I would suggest that we are "dwellers" by our human nature, seeking roots, establishing a foundation upon which to build a life.  While this may seem conflicted by the opposing natures within each of us, there is also a continuity that establishes a good dwelling place by believing in the very best of what is to come - NOT by dwelling on what has already taken place and trying to carry those hurt feelings forward.

Jesus' words to His disciples about "judging" others is among the most misunderstood and misappropriated passages in the Gospels because we get tripped up on the difference between "judging" and "discerning".  One "condemns" not only those whom we "judge" but also ourselves as we are "judged" by the same measure, the same standard.  The other measures the difference between that which is "holy" (good, perfect, complete) and that which is "common" - or less-than-holy.  It is how we tell the difference between that which is divinely ordained and that which is the dominant "will of mortals". 

But I think Jesus is also advising us, especially when He makes us aware of the "log in [our] own eye", that we must always be aware that even in the midst of anger, misunderstandings, and hurt feelings over conflicts we have had with our God, our spouses, our friends, and our fellow disciples is that we must acknowledge our own part in the anger, the misunderstandings, and the hurt feelings.  We can learn from these things only if we engage in that certain reality that we are no more or less perfect than those who stand accused by us.

We all make mistakes.  And just as surely as those mistakes made by others against us have been stored in our own "Depreciation Room", Jesus is simply saying that others have their very own "Depreciation Room" in which our names are written prominently on the walls - in BIG, RED LETTERS!  Just as surely as we can - AND WILL - defend and justify our anger and hurt feelings, so can others by the same measure and the same means.  And when we choose to stay there, the journey forward, the journey toward "becoming" the best we can be, STOPS ... and relationships are destroyed.

I saw a little piece in this morning's paper I would like to share.  An old Native American tells his grandson that living within every person are two wolves.  One is good.  The other is evil, and they are constantly at war with one another within each of us fighting for domination.  The child asks, "Which one wins?"  The grandfather replied, "The one you feed."

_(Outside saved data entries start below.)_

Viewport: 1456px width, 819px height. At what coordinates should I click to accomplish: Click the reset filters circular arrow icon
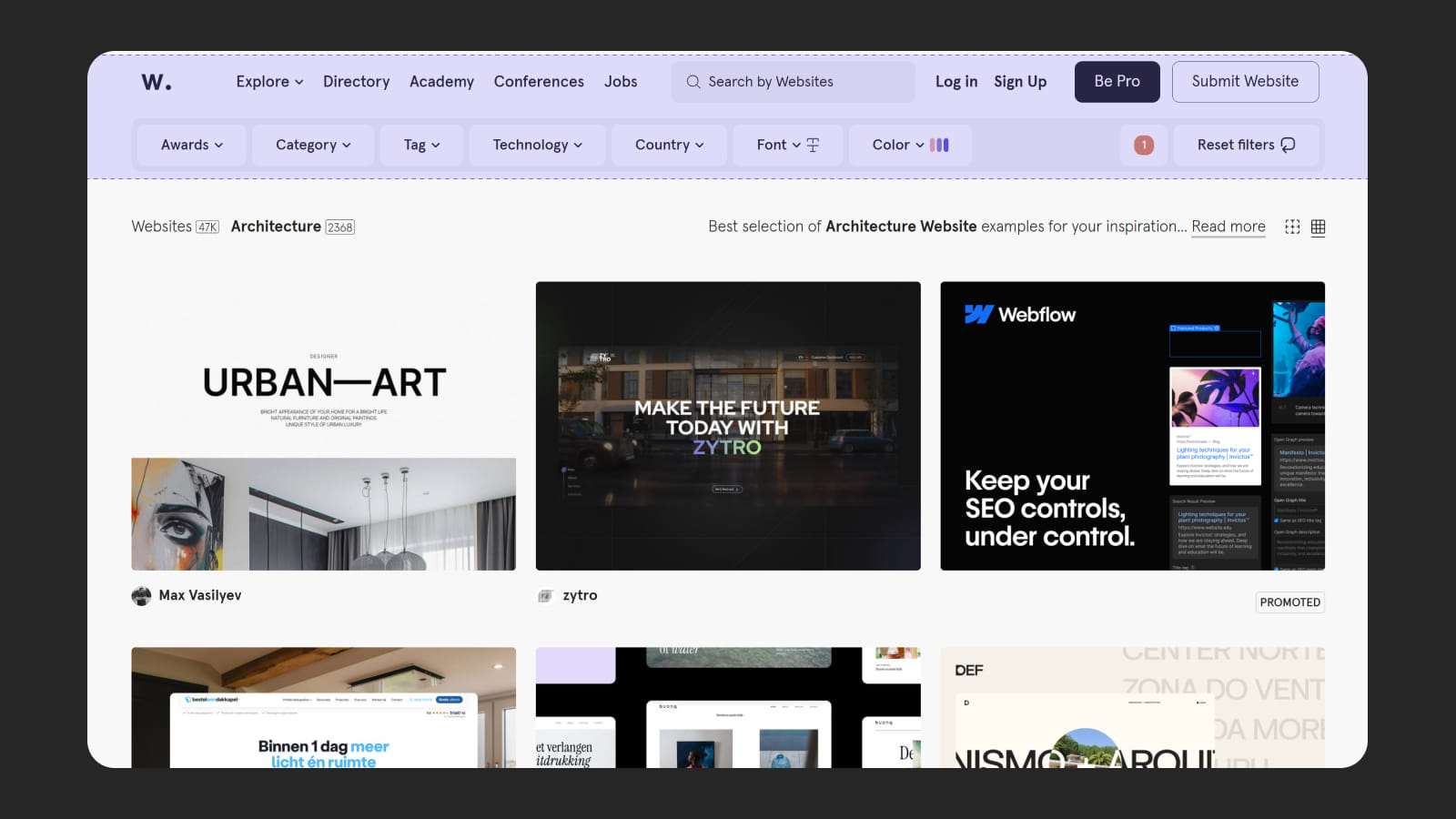point(1289,145)
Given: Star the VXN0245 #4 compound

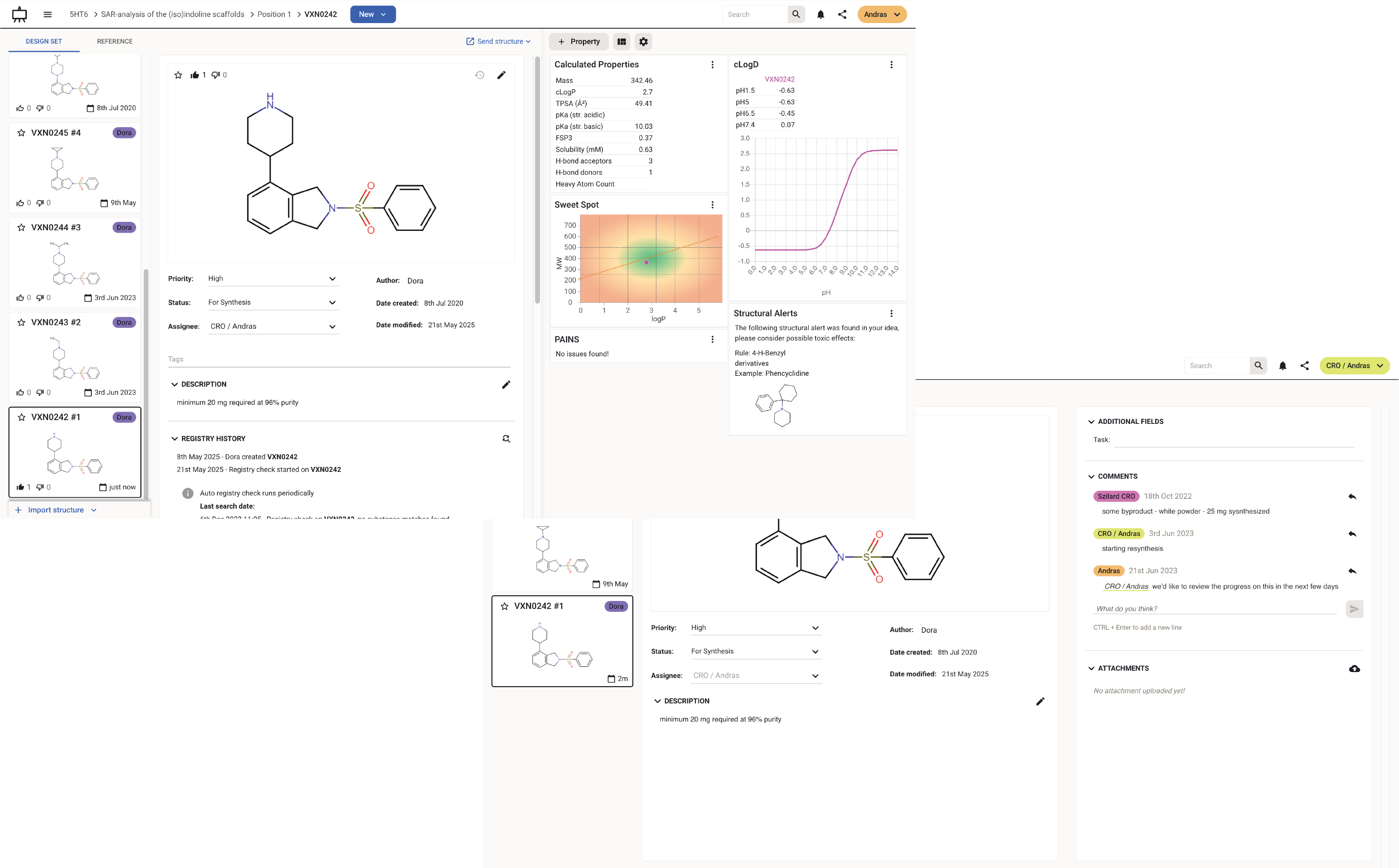Looking at the screenshot, I should pyautogui.click(x=21, y=133).
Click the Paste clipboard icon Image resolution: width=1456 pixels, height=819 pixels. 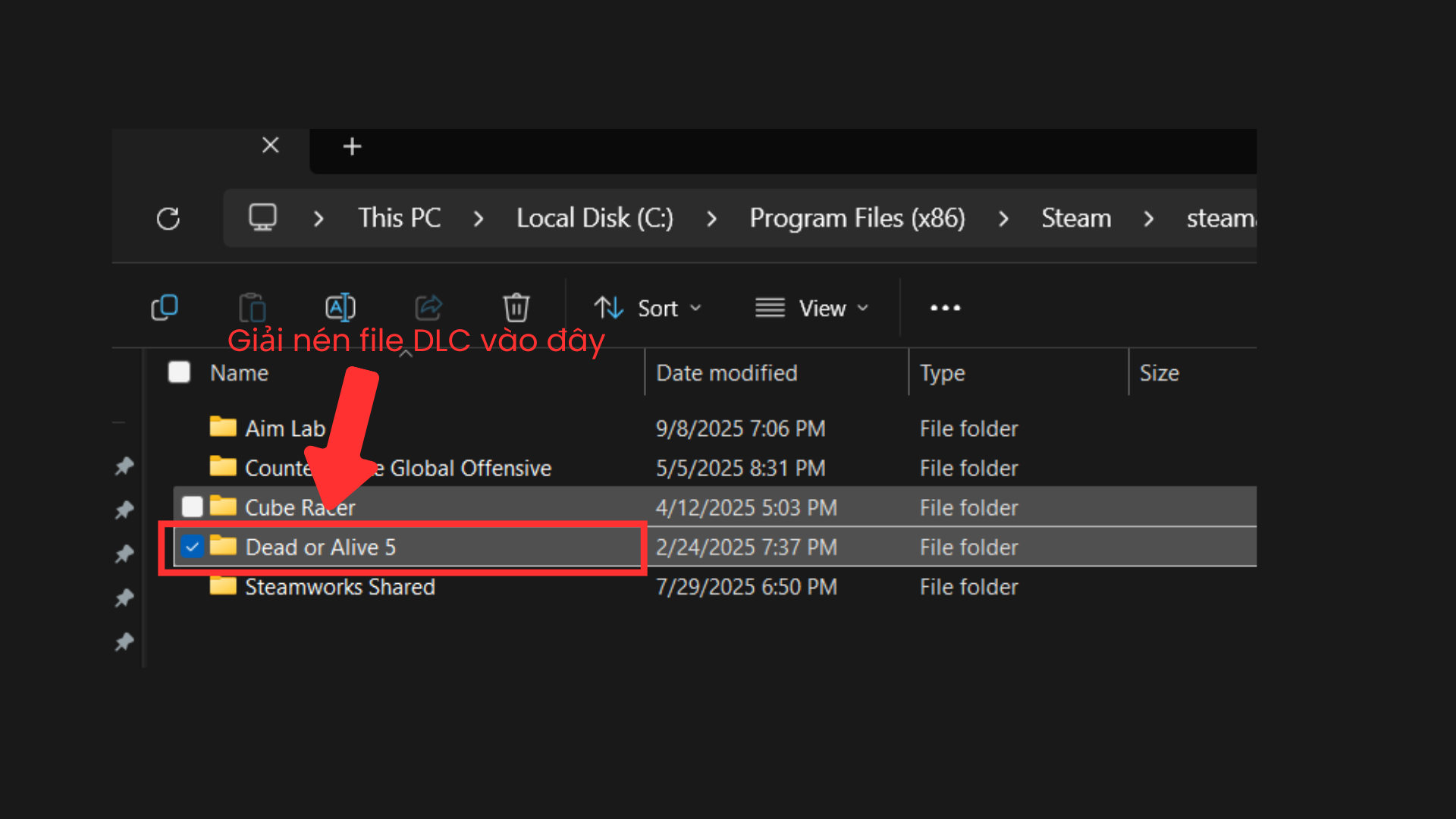click(253, 308)
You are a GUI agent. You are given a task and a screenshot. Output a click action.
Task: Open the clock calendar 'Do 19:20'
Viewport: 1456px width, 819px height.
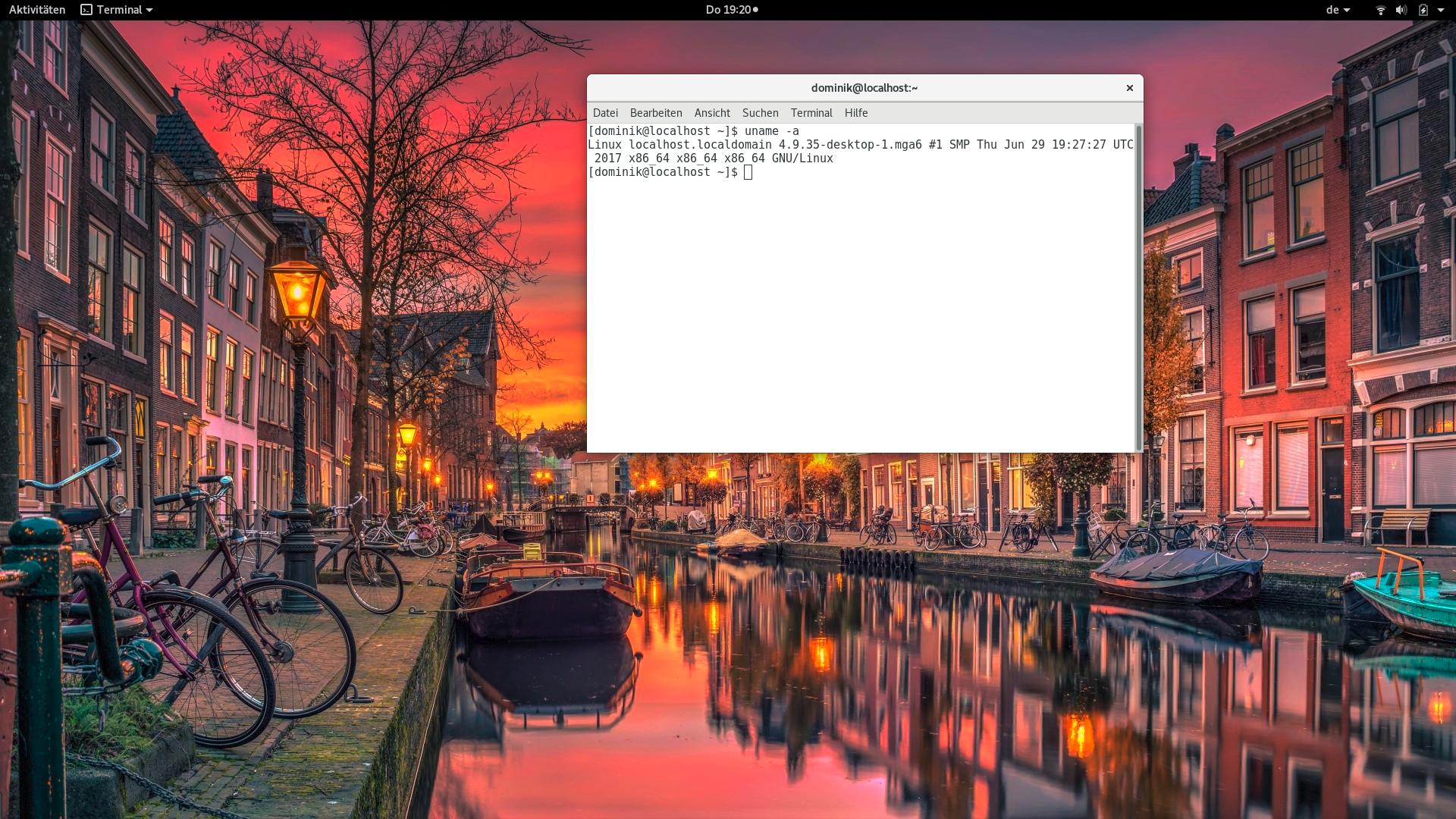coord(728,10)
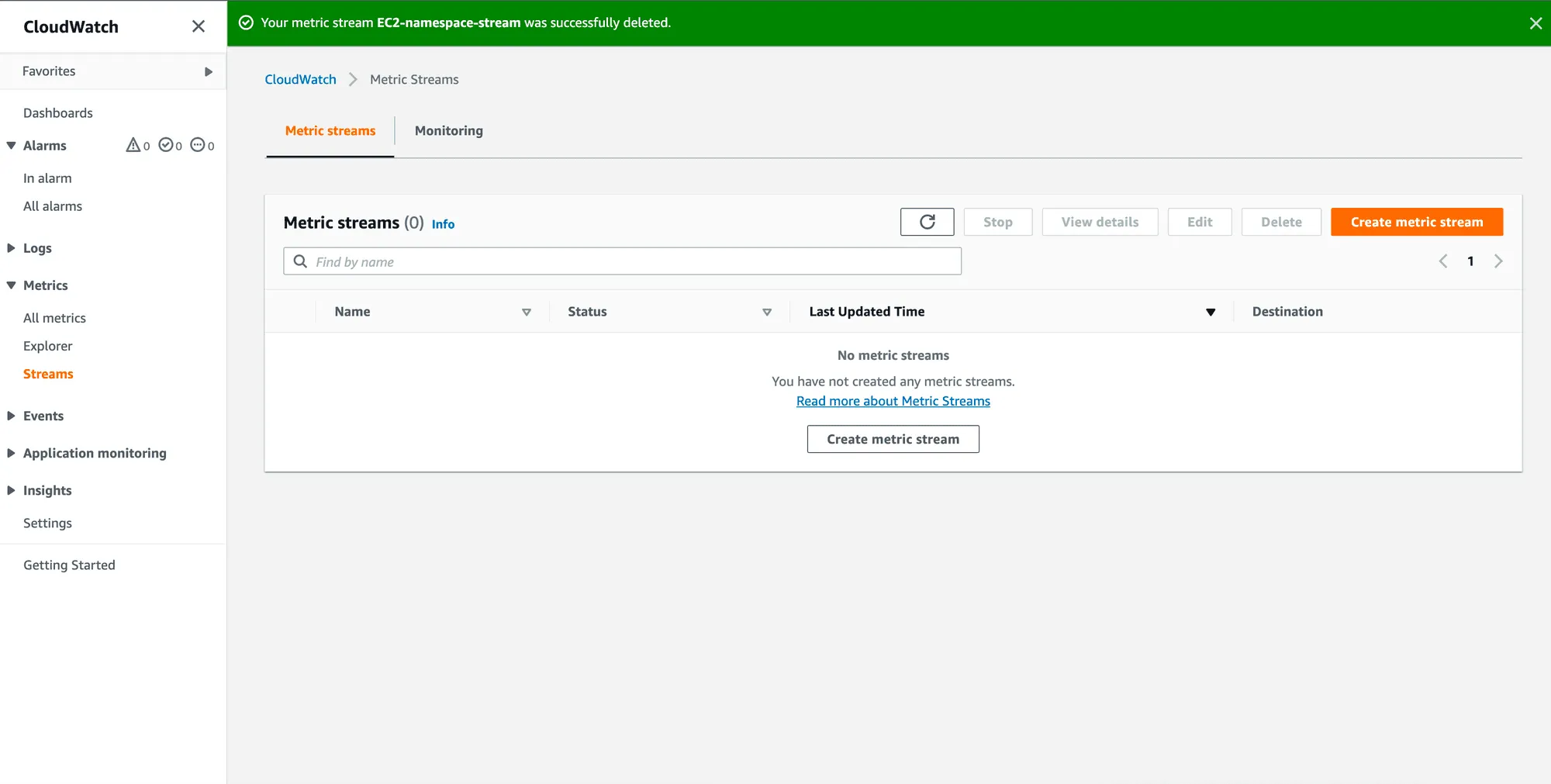Go to the next page chevron
Viewport: 1551px width, 784px height.
click(1498, 261)
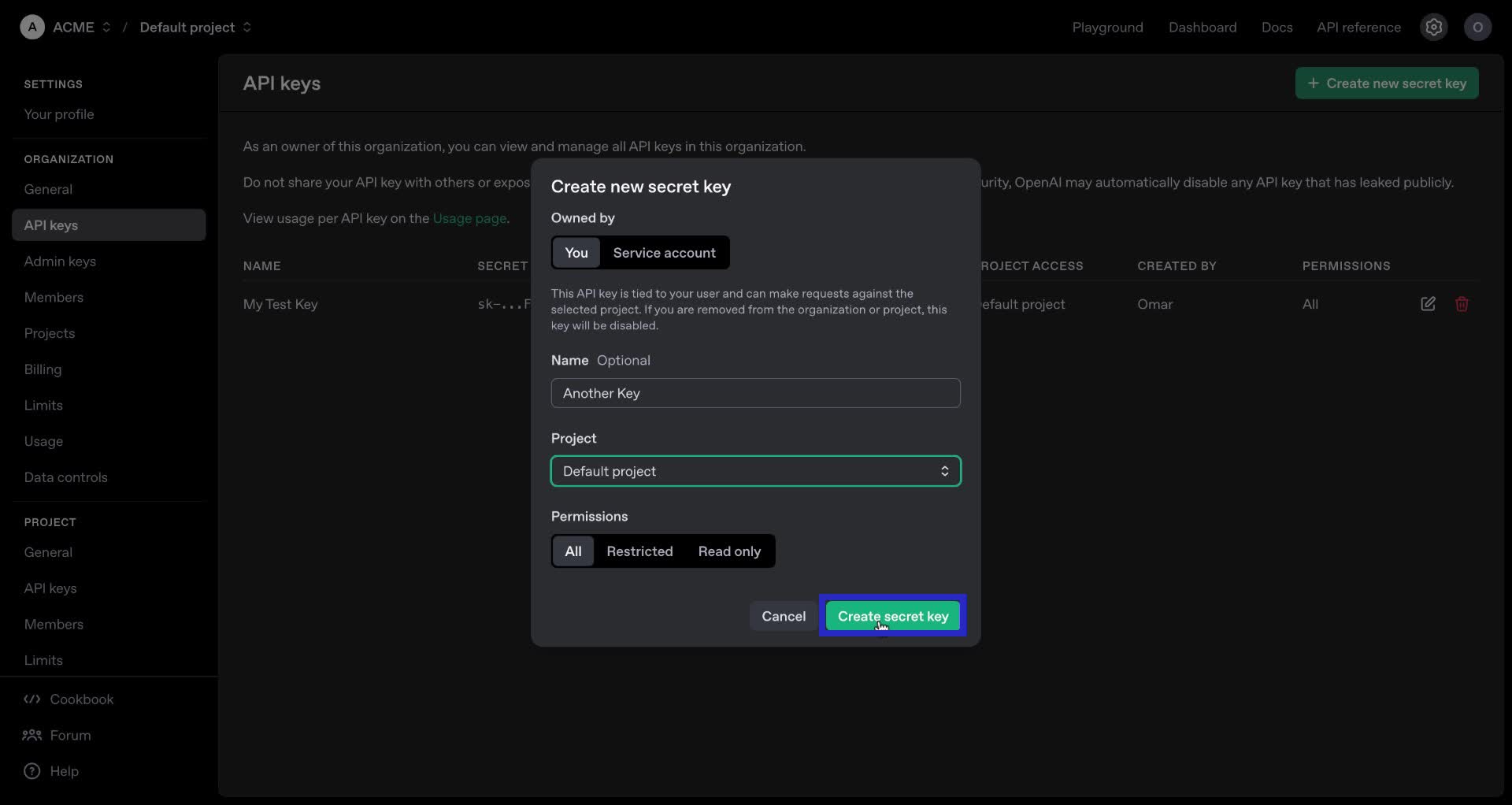The image size is (1512, 805).
Task: Cancel the secret key creation
Action: coord(783,616)
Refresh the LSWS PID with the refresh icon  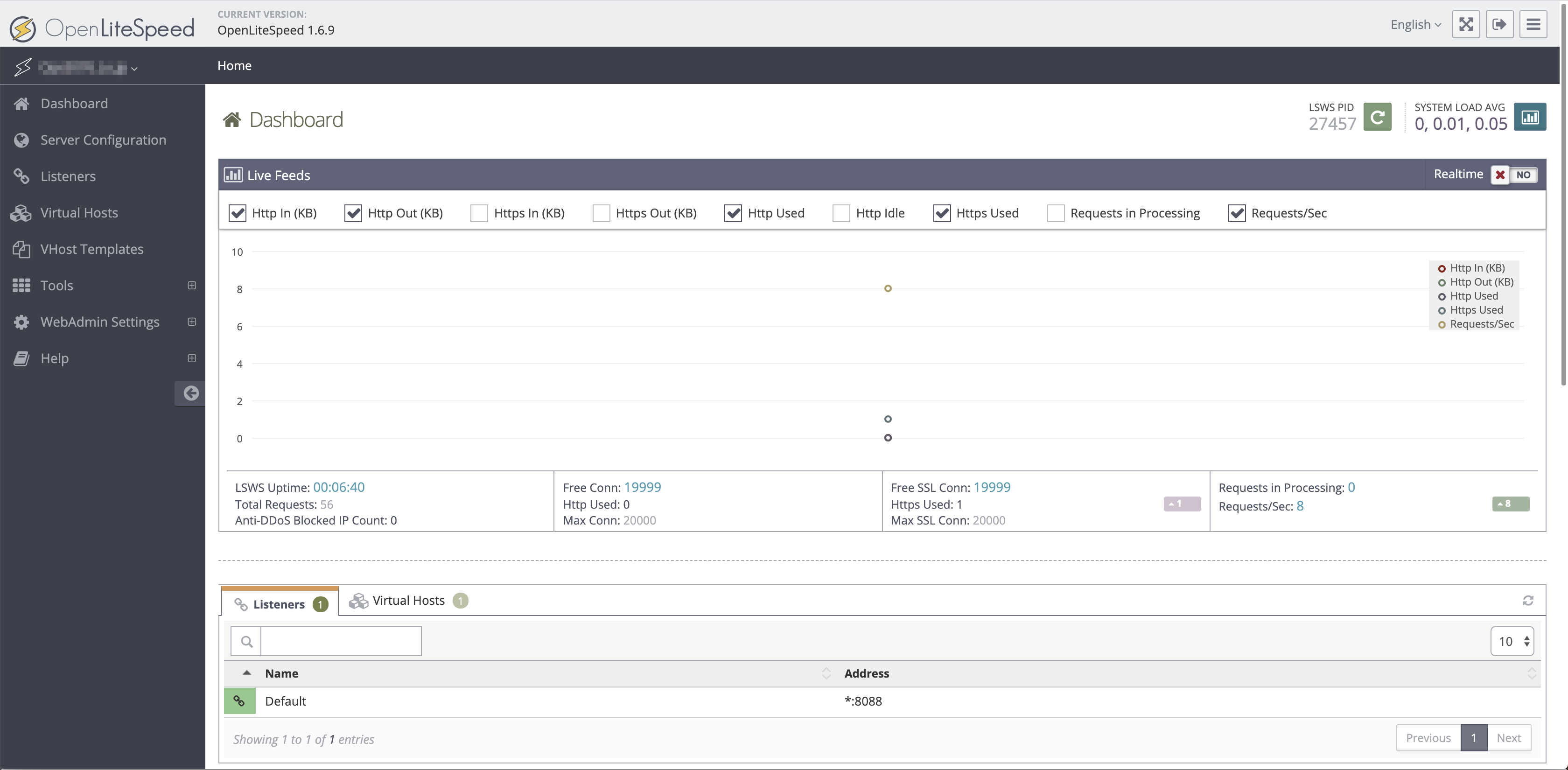click(x=1379, y=117)
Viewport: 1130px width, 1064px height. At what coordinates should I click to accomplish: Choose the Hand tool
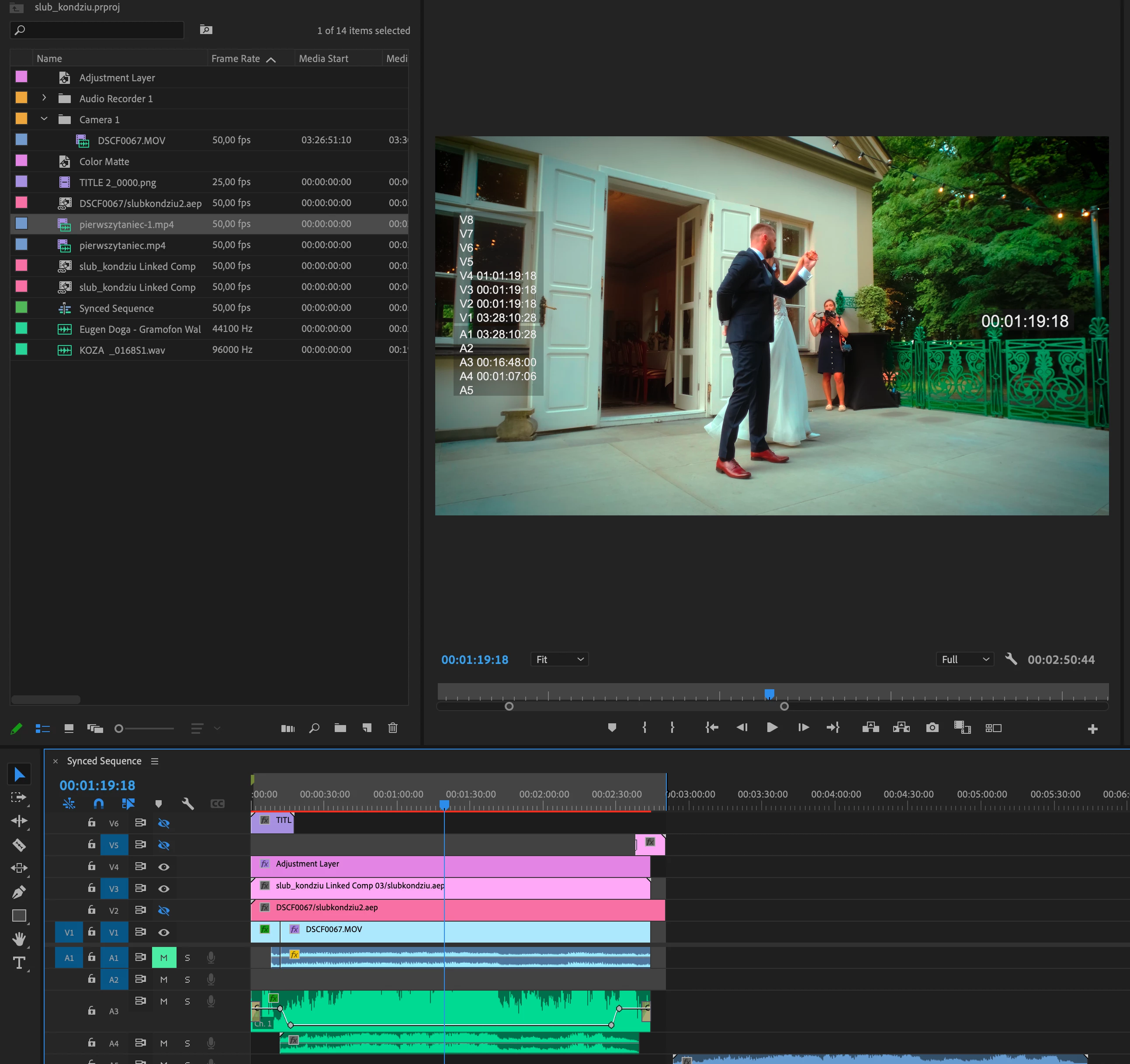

Which will we choose to feed?  Let us choose to "hope" rather than to condemn.  Let us choose to believe the best of intentions even in the midst of such profound misunderstandings.  Let us remember that even when the "log" was implanted firmly in our own eyes, Jesus still chose to go forward to Golgotha.  Let us remember that "mortals prevailed" in this blood-thirsty demand that Jesus die - but that YHWH prevailed when Jesus was raised!  Jesus believed the very best - even when mortals spit in His eye! 

This is why we are spiritually compelled to believe the best - because in the hands and by the will of our Holy Father, the very best is yet to be for His faithful!  Believing this, we strive, we reach, we move.  And in the end, when Divine Will prevails ... WE LIVE!